Regardless of sleep, retrieval practice impaired recall of temporally far and unrelated non-targets
For temporally far trials, there was a significant three-way interaction between Trial Types, Semantic Relatedness, and Group (Exp. 2: F(1,79) = 11.60, p = .001, ηp2 = .13; Exp. 3: F(1,173) = 20.83, p < .001, ηp2 = .11). Follow-up analyses of temporally far and unrelated trials revealed that retrieval impaired temporally far non-targets that were unrelated with targets (main effect of Trial Type: Exp. 2: F(1,79) = 27.59, p < .001, ηp2 = .26; Exp. 3: F(1,173) = 57.80, p < .001, ηp2 = .25) and the impairment effect was stronger for the sleep group than for the wake group (interaction between Trial Type and Group: Exp. 2: F(1,79) = 4.20, p = .044, ηp2 = .05; Exp. 3: F(1,173) = 5.65, p = .019, ηp2 = .032).

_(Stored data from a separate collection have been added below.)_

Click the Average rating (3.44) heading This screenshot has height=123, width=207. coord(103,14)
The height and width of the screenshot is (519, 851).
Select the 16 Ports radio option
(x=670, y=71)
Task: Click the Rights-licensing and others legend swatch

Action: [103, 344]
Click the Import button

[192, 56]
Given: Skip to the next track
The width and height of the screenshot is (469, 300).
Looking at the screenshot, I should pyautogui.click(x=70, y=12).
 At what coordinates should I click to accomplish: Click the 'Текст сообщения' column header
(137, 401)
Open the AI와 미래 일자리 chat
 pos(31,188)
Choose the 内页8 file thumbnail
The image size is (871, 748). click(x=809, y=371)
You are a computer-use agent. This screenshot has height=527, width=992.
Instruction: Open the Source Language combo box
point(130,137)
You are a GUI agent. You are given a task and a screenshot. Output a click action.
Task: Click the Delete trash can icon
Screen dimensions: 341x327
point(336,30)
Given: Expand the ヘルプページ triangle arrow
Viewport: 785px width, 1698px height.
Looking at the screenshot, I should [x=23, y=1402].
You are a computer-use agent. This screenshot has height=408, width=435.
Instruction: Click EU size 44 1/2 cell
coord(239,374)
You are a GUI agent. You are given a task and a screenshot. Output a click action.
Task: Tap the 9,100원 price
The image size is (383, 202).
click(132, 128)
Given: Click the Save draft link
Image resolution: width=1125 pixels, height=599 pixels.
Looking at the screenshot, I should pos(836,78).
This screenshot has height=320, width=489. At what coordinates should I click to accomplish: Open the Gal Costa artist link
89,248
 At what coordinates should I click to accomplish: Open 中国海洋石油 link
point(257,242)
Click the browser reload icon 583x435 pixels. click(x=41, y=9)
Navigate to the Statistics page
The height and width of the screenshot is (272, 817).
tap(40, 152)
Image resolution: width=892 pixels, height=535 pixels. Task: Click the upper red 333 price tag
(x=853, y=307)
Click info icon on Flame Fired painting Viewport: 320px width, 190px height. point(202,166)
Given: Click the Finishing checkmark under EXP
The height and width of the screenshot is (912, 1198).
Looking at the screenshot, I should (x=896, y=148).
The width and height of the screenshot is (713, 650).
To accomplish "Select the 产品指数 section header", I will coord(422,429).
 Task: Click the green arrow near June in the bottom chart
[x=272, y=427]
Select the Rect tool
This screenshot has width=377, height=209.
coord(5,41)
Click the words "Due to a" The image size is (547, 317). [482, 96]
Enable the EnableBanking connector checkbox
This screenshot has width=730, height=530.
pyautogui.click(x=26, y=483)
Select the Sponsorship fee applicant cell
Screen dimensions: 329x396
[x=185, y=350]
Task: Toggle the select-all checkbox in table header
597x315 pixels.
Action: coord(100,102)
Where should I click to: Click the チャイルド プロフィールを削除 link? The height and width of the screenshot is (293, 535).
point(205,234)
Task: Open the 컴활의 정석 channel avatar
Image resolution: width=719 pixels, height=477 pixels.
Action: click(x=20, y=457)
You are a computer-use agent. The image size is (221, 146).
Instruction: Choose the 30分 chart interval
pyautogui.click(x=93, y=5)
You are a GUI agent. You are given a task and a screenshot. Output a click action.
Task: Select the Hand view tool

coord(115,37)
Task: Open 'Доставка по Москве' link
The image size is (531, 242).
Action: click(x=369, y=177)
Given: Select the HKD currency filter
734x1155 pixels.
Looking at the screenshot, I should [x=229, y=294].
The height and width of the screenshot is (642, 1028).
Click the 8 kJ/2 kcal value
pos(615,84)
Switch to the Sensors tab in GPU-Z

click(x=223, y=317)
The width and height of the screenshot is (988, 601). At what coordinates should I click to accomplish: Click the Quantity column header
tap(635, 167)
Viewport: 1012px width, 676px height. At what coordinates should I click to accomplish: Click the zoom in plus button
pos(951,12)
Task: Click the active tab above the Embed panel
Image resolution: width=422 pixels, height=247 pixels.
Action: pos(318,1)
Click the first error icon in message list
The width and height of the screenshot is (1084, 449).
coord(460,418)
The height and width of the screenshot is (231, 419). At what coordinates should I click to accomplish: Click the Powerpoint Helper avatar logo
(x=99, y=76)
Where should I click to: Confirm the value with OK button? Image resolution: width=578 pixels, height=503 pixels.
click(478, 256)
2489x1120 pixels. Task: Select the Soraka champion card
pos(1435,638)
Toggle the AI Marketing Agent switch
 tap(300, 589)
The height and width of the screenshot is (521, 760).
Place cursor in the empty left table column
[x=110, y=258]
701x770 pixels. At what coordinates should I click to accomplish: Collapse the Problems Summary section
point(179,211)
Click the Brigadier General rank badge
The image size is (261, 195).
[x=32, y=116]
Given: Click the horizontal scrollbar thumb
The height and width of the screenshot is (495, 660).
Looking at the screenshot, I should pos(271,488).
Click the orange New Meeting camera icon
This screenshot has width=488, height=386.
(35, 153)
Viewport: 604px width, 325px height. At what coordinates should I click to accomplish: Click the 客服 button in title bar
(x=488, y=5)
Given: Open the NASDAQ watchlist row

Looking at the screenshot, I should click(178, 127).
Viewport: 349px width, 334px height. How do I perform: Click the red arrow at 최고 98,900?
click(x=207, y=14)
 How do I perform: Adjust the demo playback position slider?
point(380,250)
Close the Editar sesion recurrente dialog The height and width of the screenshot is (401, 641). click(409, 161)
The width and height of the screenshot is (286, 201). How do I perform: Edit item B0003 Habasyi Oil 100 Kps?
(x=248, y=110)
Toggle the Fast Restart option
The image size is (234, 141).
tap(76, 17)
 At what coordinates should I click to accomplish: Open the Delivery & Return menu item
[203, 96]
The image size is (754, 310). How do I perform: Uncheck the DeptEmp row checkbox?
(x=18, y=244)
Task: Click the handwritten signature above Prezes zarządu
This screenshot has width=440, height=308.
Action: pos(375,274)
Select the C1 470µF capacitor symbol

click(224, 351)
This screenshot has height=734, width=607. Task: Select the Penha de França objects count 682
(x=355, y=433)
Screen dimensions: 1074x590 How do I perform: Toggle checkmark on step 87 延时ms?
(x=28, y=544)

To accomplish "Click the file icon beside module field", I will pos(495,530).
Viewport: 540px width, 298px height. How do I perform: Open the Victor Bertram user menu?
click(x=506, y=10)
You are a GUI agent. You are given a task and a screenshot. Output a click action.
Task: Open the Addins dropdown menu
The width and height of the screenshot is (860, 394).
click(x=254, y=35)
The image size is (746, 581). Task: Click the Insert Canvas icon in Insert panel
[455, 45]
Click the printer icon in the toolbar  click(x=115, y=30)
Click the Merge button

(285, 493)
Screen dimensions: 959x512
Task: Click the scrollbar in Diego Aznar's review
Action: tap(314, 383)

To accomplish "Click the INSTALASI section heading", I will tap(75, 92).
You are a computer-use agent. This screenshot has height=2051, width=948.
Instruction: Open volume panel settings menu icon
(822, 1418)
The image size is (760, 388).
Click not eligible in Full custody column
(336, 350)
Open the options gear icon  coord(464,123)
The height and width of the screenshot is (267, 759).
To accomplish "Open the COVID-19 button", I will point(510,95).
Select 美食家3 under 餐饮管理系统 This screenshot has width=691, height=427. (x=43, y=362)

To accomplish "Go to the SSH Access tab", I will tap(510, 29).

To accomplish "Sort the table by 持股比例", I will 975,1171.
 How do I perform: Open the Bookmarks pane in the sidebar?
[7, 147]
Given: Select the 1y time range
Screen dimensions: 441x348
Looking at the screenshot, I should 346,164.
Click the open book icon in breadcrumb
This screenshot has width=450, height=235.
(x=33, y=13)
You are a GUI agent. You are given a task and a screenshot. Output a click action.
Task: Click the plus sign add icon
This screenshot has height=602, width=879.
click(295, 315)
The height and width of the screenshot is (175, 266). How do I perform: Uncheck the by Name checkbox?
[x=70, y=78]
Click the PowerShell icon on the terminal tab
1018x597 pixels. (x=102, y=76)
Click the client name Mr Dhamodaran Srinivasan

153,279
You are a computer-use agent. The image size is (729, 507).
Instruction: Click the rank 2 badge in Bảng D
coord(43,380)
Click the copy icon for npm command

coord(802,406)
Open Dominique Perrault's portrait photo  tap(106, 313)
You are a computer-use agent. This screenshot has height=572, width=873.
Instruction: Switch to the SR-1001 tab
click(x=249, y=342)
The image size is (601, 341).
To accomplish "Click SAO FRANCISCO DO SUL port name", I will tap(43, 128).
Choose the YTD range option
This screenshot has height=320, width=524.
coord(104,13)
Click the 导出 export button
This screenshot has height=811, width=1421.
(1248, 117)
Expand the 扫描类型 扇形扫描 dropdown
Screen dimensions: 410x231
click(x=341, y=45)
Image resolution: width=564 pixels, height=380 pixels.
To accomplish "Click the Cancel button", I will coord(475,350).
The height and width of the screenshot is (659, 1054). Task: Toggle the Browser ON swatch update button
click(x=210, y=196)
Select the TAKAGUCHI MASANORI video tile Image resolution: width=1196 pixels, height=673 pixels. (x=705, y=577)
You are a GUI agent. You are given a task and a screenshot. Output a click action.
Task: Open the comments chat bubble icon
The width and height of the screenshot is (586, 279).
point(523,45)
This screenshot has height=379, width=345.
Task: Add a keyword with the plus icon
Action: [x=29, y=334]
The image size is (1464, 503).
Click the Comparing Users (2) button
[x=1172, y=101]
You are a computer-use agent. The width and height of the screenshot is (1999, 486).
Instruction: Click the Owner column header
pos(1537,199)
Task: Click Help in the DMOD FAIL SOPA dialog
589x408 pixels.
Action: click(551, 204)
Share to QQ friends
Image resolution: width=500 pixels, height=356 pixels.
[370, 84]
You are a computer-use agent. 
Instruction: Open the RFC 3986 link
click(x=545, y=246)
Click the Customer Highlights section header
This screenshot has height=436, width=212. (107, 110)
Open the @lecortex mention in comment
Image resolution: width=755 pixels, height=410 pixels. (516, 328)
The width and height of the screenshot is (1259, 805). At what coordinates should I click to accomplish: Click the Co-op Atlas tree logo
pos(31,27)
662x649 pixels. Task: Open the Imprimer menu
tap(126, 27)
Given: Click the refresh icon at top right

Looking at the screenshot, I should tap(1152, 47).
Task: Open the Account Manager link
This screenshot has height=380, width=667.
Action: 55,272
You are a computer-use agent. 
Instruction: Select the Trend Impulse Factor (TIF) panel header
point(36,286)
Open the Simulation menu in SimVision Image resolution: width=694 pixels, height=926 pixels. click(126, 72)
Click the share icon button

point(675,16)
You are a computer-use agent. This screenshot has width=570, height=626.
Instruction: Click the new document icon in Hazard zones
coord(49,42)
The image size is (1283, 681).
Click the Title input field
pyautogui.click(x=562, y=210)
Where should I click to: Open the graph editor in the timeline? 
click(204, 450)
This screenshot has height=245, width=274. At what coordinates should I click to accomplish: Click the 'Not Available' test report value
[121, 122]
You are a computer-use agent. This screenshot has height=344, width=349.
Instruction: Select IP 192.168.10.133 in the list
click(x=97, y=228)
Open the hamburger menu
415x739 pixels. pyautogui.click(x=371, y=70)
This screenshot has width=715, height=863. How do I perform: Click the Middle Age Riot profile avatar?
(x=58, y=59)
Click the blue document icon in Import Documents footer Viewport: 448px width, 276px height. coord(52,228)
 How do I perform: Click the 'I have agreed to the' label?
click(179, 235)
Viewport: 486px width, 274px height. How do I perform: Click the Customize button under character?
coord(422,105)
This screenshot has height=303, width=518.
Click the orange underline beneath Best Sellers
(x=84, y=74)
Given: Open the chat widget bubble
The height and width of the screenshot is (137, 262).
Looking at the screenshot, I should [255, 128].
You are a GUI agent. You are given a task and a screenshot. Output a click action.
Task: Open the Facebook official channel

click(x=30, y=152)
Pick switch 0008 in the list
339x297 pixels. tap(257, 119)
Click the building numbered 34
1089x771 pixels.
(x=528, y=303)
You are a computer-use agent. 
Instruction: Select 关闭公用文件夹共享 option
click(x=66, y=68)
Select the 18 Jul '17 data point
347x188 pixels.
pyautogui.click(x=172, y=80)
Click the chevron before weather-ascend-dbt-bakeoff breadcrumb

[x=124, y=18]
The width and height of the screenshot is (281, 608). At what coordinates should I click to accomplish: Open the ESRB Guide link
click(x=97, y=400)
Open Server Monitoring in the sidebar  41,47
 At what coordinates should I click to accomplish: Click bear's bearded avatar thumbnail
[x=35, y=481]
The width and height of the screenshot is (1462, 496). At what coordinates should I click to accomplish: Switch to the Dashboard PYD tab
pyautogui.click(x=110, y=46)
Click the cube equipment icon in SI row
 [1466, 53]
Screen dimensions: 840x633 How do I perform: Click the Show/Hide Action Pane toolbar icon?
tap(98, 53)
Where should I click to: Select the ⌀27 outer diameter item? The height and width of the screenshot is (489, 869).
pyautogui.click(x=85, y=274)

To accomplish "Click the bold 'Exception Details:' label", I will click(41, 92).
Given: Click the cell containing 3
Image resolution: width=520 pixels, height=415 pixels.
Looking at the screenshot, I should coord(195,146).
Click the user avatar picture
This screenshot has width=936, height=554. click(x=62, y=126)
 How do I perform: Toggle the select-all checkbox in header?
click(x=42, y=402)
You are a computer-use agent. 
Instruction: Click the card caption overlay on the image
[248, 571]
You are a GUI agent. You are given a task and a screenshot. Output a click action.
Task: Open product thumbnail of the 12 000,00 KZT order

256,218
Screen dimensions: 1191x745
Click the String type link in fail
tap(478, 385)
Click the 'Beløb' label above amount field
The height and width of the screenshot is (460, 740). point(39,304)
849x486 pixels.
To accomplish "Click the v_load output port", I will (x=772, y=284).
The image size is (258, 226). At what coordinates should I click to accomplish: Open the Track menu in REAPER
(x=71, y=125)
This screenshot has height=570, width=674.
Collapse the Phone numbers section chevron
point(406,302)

Without sleep, retrieval practice impaired recall of temporally far and related non-targets but retrieval practice facilitated retention of these items after post-learning sleep
Surprisingly, for temporally far and related items, there was a significant interaction between Group and Semantic Relatedness (Exp. 2: F(1,79) = 8.35, p = .005, ηp2 = .096; Exp. 3: F(1,173) = 14.00, p < .001, ηp2 = .075), such that retrieval practice impaired retention for this type of trial in the wake group (Exp. 2: F(1,36) = 3.50, p = .069, ηp2 = .089; Exp. 3: F(1,83) = 6.84, p = .011, ηp2 = .076), but facilitated retention in the sleep group (Exp. 2: F(1,43) = 5.01, p = .030, ηp2 = .10); Exp. 3: F(1,90) = 7.24, p = .008, ηp2 = .074).
Experiment 1 had a long retention interval, whereas Experiments 2 and 3 had a shorter retention interval. An exploratory analysis comparing the effects of sleep on semantically related items in the far condition between experiments revealed no significant interaction between Group (sleep vs. no sleep) and Experiment (Exp. 1 vs. Exp. 2 or Exp. 1 vs. Exp. 3) on the magnitude of retrieval-induced facilitation/forgetting (Exp. 1 vs. Exp. 2: F(1,149) = 2.11, p = .148, ηp2 = .014; Exp. 1 vs. Exp. 3: F(1,243) = 1.89, p = .171, ηp2 = .008). Thus, there is no evidence to suggest that the effects of sleep in Experiments 1–3 were moderated by retention interval.
In summary, results from the comparison of the sleep and wake group mirrored the differences between the short-delay and long-delay groups seen in Experiment 1, suggesting the delay-dependent switch between facilitation and competition is, in fact, sleep dependent.